Dilain pihak, orang – orang yang tidak suka akan kepemimpinan Takudar tengah menyusun rencana kudeta atas kaisar untuk membawa Arghun Khan kembali pada tahtanya. Han Shiang Janda mendiang Albuqa Khan panglima sekaligus tangan kanan Arghun khan dan mendiang ayah Arghun Kaisar Tuqluq Timur Khan manjadi orang dibalik rencana tersebut.
Dihari ketika kaisar pergi berburu, rencana pembunuhan kaisar pun dilaksanakan, namun Kaisar berhasil diselamatkan oleh prajurit Kasik, tentara elit pelindung Kaisar. Ceritapun kembali bergulir, Takudar berada dalam pelarian. Sungguh ironis, ia dudu dalam tahtanya hanya selama setahun.

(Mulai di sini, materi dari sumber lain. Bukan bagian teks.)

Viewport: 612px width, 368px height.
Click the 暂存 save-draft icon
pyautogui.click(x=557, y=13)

Kedatangan Rasyiduddin dan kawan – kawannya ke Ulanbataar berakhir dengan kekecewaan, mereka diusir bahkan sebelum menginjakkan kaki di benteng perbatasan. Mendengar tentang apayang telah terjadi pada Takudar, Rasyiduddin menyusuri wilayah yang kira – kira akan dilalui Takudar dalam pelarian.

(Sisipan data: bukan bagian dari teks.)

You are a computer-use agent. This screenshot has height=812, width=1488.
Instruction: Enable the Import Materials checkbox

Namun dalam usaha pencariannya ia bertemu Tomorbataar bekas panglima kepercayaan Takudar yang kini membelot kepada Arghun Khan. Dalam buku pertama “The Road To The Empire” ketika Rasyiduddin ditawan dan disiksa Arghun Khan, aku menggumankan doa dalam hati, jangan mati, please jangan mati, Mbak Sinta jangan dimatiin Rasyiduddinnya. Kini saat – saat pertempurannya melawan Tomorbataar mata ku telah basah, rasanya sudah terbaca kisah selanjutnya.
Dibuku ini juga dikisahkan tentang perjalanan syeih Habiburrahman menemui syeikh Edebali, meskipun ia tak dapat menemui syeikh Edebali, Syeikh Habiburrahman mendapatkan pesan Syeikh Edebali yang ditujukan kepada para pemimpin. Setelah membaca puisi Syeikh Edebali mata Syeikh Habiburrahman basah mengingat selama ini Takudar memimpin Mongolia sendiri tanpa ada sahabat yang menemani. Kini ia ingin menghabiskan sisa hibupnya mendampingi Takudar sebagaimana Syeikh Edebai setia mendampingi Osman Ghazi pemimpin Anatolia dengan ilmu dan bashirahnya. Ia ingin segera menemui kaisar. Namun ia tidak sadar bahwa semua sudah terlambat. Tahta Mongolia sudah tidak berada dalam tangan Takudar.
Hari ini pasti tiba, harap cemas Taudar menanti sosok Sahabat seperjuangannya. Rasyiduddin.
Masih banyak yang ingin ditulis tapi mata ku sudah basah dan hidung ku pun mampet. Pandangan kabur oleh cairan bening yang tak dapat ku hentikan.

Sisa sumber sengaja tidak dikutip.